Re^2: Sorting Votes, Confidence & Deviations
by Anonymous Monk on Apr 13, 2007 at 14:40 UTC
    While I agree, with the use of Margin of Error/Confidence values, I think your approach is overly pessimistic. Take for example an entry that gets a single minimum vote (1 or 0) out of 5. This is just as likely to be deceptive and your approach would, incorrectly I believe, drive this value farther below minimum. As this problem is most noticeable only at/near 100% & 0%, I suggest another approach. Generate 2 values, Score + Error and Score - Error. Trim these values to the range in question, and average the Trimmed values for a final score. This would have the effect of moving scores that are pegged at the end of the range inward by Half their *possible* error.

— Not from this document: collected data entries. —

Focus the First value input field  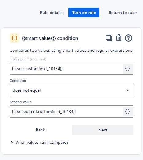pyautogui.click(x=66, y=69)
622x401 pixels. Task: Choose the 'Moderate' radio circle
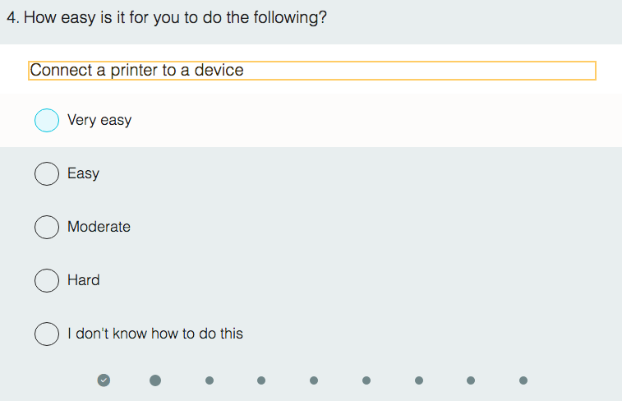pyautogui.click(x=47, y=227)
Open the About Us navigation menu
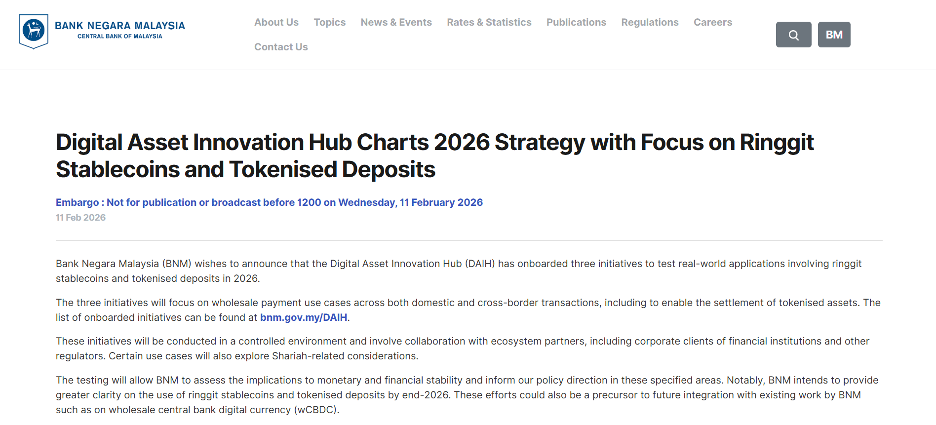The image size is (936, 425). click(276, 22)
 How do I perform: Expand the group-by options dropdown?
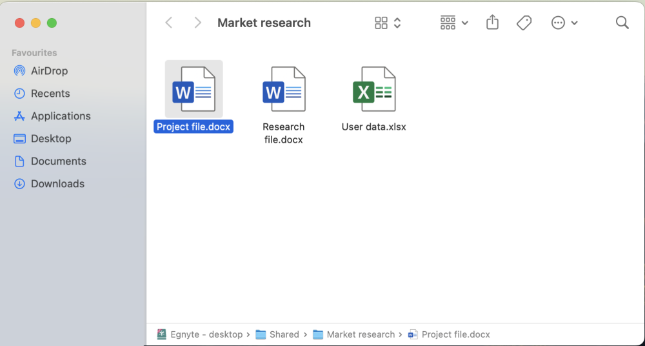[454, 23]
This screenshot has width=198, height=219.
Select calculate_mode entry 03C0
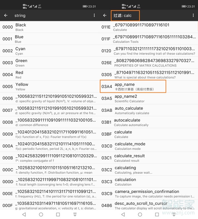click(149, 146)
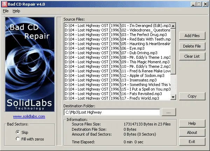Open the About dialog
The image size is (210, 151).
click(192, 132)
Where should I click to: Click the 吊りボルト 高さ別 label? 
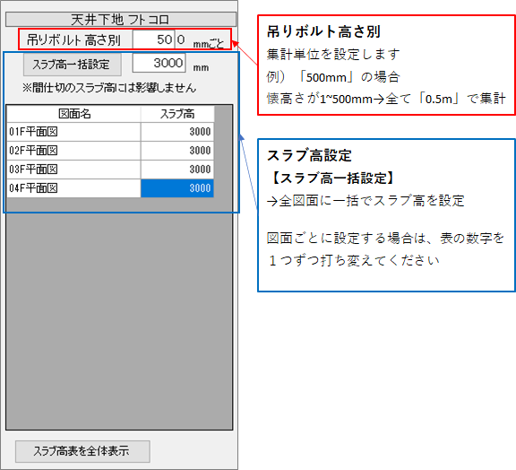click(73, 40)
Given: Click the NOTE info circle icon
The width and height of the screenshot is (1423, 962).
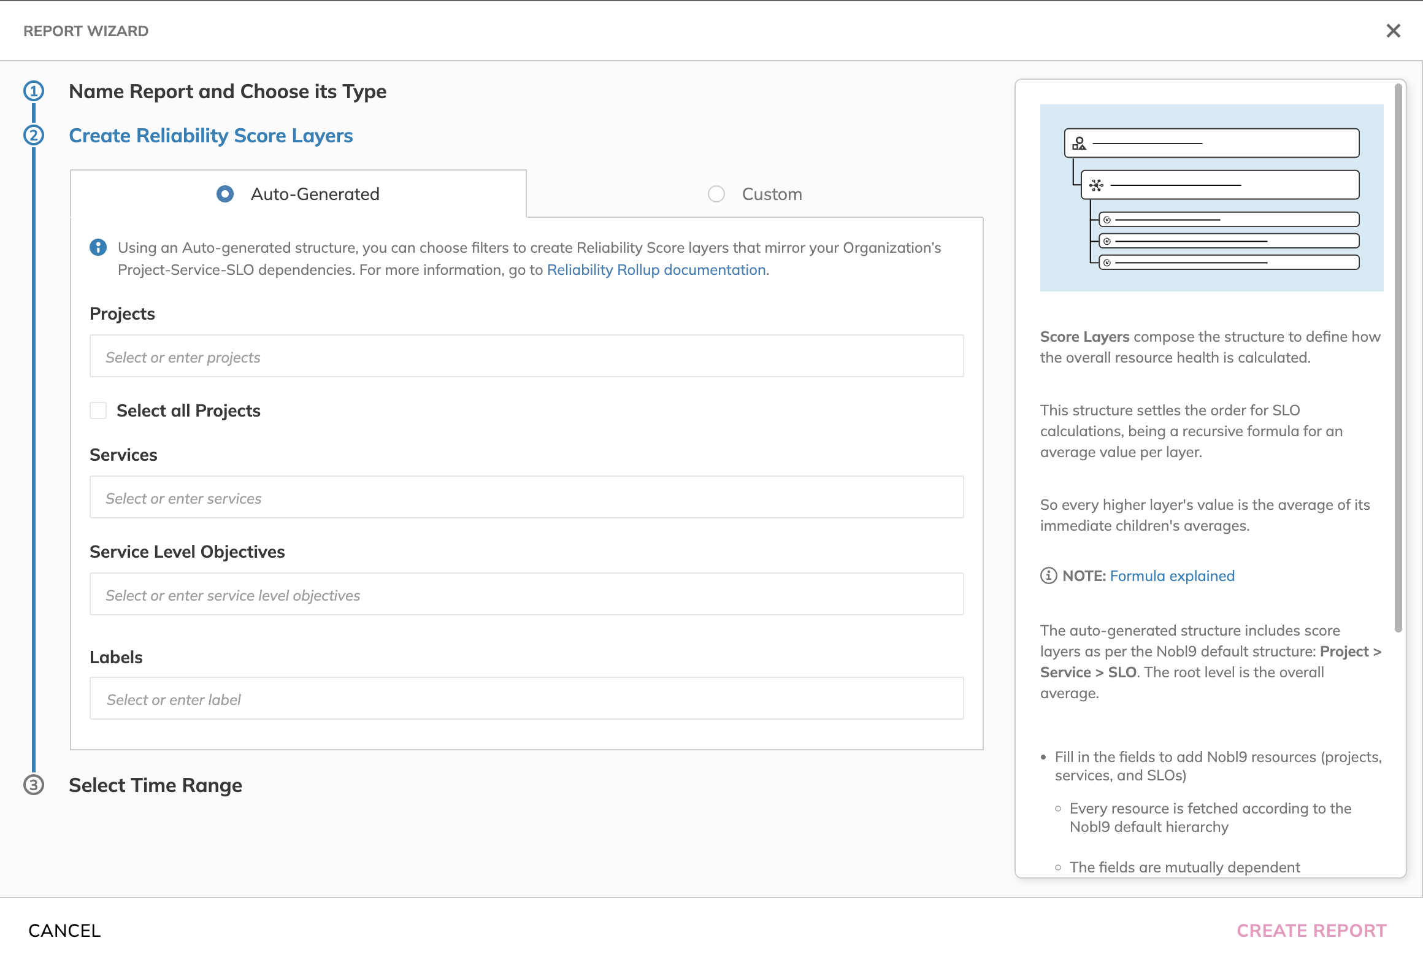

Scores near the center of the range will be left largely unaffected.
      I agree that the approach is probably too pessimistic. It essentially takes the view that all uncertainty is downside.

      I would be reluctant to fudge the calculation of the mean. Which aspect of the data has more "information" to it? The mean or the confidence? That should guide you about how to combine the two.

      To my eye the least invasive treatment would be to compute the means and the standard errors, and then use the standard error to break ties when sorting by the means. Obviously you need the actual values in the population for this (to compute the standard deviation). For the other ones, maybe you can stick in a "default" standard error (don't know what you're scoring, so who knows).